Aim 1> Rewrite the passage on the solar car race from "Mr. Dye, who" to "tunnel, he says.", changing "software" to "a program".
Aim 2> According to the passage on the solar car race, where are some entries mounting their electric motors?

-- Start of Source passage --

Mr. Dye, who first provided technical help to teams as a volunteer during the first American Sunrayce in 1990, has been helping teams refine the aerodynamics of their entries electronically. Most entries are designed on computers, he says. Teams put their designs on a floppy disks and send them to EDS. Dye runs the designs through software that simulates a variety of hypothetical race course conditions, giving graphical readouts of lift, drag, pressure, and friction. This "virtual wind tunnel" also allows students to analyze aerodynamic conditions underneath their cars, which they can't do with a conventional wind tunnel, he says.
Being this closely involved in car design and modification, Dye has noted significant changes in the way many entries are dealing with age-old automotive problems. "The biggest changes this year are in the motor and drive train. Some entries are mounting their electric motors right in the wheel hub, eliminating the need for a linkage," he notes. The result: Up to 99 percent of a motor's energy is transferred directly to the wheel. Other teams, he says, are using electronic controls as transmissions to automatically change a motor's torque as the car climbs hills.
Yet for all the high-tech wizardry - from the use of composite materials to telemetry monitoring a car's condition to global-positioning satellites to help track the contestants' progress - the educational aspect of the competition remains key.

-- End of Source passage --
-- Start of Data segment --

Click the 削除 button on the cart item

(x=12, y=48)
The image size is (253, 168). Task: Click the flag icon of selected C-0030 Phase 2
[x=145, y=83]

-- End of Data segment --

Task output 1>
Mr. Dye, who first provided technical help to teams as a volunteer during the first American Sunrayce in 1990, has been helping teams refine the aerodynamics of their entries electronically. Most entries are designed on computers, he says. Teams put their designs on a floppy disks and send them to EDS. Dye runs the designs through a program that simulates a variety of hypothetical race course conditions, giving graphical readouts of lift, drag, pressure, and friction. This "virtual wind tunnel" also allows students to analyze aerodynamic conditions underneath their cars, which they can't do with a conventional wind tunnel, he says.

Task output 2> Right in the wheel hub.